Task statement: Return the full Inland Steel Company court opinion below verbatim, with every character unchanged.

Case ID: sw2d_355/html/0651-01.html
Source: Caselaw Access Project
Author: {"author": "WADDILL, Commissioner.", "license": "Public Domain", "url": "https://static.case.law/"}
Date Created: 2024-08-24T03:29:51.129683

INLAND STEEL COMPANY, Appellant, v. Leon MOSBY et al., Appellees.
    Court of Appeals of Kentucky.
    Feb. 16, 1962.
    Rebearing Denied April 20, 1962.
    Howard & Francis, Prestonsburg, for appellant.
    C. W. Napier, Jr., Hazard, Cordell H. Martin, Hindman, for appellees.
   WADDILL, Commissioner.

The Inland Steel Company has appealed from a judgment reversing an order of the Workmen’s Compensation Board which dismissed appellee’s claim for compensation benefits based upon disability from silicosis. The only question presented is whether notice was timely under KRS 342.316(2).

Appellee, Leon Mosley, who had worked in the mines of the appellant, Inland Steel Company, for approximately thirty years, was discharged on June 27, 1957, when appellant reduced its working force at its mine. During February, 1958, he obtained temporary employment in a restaurant but was released when a required physical examination disclosed that he had contracted silicosis. Within sixty days thereafter he notified appellant of this diagnosis and of his intention to seek compensation for disability resulting from the disease.

[Stored data entries]
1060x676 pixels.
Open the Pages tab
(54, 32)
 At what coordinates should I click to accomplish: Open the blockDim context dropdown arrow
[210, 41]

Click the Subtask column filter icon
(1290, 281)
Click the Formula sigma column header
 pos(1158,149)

Answer to the exercise:
Case ID: sw2d_355/html/0651-01.html
Source: Caselaw Access Project
Author: {"author": "WADDILL, Commissioner.", "license": "Public Domain", "url": "https://static.case.law/"}
Date Created: 2024-08-24T03:29:51.129683

INLAND STEEL COMPANY, Appellant, v. Leon MOSBY et al., Appellees.
    Court of Appeals of Kentucky.
    Feb. 16, 1962.
    Rebearing Denied April 20, 1962.
    Howard & Francis, Prestonsburg, for appellant.
    C. W. Napier, Jr., Hazard, Cordell H. Martin, Hindman, for appellees.
   WADDILL, Commissioner.

The Inland Steel Company has appealed from a judgment reversing an order of the Workmen’s Compensation Board which dismissed appellee’s claim for compensation benefits based upon disability from silicosis. The only question presented is whether notice was timely under KRS 342.316(2).

Appellee, Leon Mosley, who had worked in the mines of the appellant, Inland Steel Company, for approximately thirty years, was discharged on June 27, 1957, when appellant reduced its working force at its mine. During February, 1958, he obtained temporary employment in a restaurant but was released when a required physical examination disclosed that he had contracted silicosis. Within sixty days thereafter he notified appellant of this diagnosis and of his intention to seek compensation for disability resulting from the disease.